Кто первый придумал звание, неизвестно и значения не имеет, но оно подошло по мерке и прижилось. Среднего роста, походочка чуть в развалку, светловолосый, с резко очерченным загорелым лицом и серыми глазами навыкате, смелыми, бесцеремонными, он считался одним из лучших комбатов и ограниченным человеком, храбрецом и пустым малым — смотря по тому, под каким углом зрения судили. В бою бывал приподнято возбужден, дрался увлеченно и беспощадно, по службе требователен до придирчивости, в свободное время при каждом удобном случае готов был поволочиться за женщинами, любил и умел выпить, оживляясь, наливаясь румянцем, но почти не хмелея. И откровенно скучал, когда при нем заводили речь о каких-либо серьезных проблемах бытия, позевывал, шлифовал перочинным ножом ногти, после ругался:
— Ну их к растакой, зря время потратил! Мое дело воевать, а всякой философией пусть занимаются те, кому положено.

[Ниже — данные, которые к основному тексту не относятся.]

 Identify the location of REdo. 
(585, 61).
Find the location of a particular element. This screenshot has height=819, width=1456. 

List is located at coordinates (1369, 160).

Если возражали, — что, мол, знаешь, за плечами не носишь, — отмахивался:
— Каждому свое. Знаю одно — мы должны победить и победим. Пока с меня этой задачи хватит.
— Война не навечно. Кончится — куда подаваться будешь, какой дальний прицел берешь?
— Мой прицел — день да ночь, сутки прочь… Ну, в генералы выбьюсь… В милицию пойду хулиганов крутить… Женюсь, роту гусариков намастерю. Там видно будет! Я человек легкий характером, подо все подходящий — мне перепадет, за мной не пропадет…
Из тяжких летних боев на плацдармах, из похода через донскую излучину при метелях и морозах, днем и ночью, с внезапными стычками в голой степи, когда пули скребут по обледенелой ушанке и нет ямки, в которую можно сунуть голову, или с лобовыми штурмами станиц, прямо на пулеметы, вышел с двумя орденами и без единой царапины, хвастался — «Меня смерть не повалит, мало каши ела!». То ли сжившись с преисподней на передовой, где каждый день убивали и ранили, то ли в самом деле поверив в свою неуязвимость, но он и правда не испытывал особого страха и, выматываясь порой до того, что мог спать на ходу, чувствовал себя уверенно и спокойно. До одной случайной встречи, которая странным образом стала вторгаться в привычное течение мыслей и чувств.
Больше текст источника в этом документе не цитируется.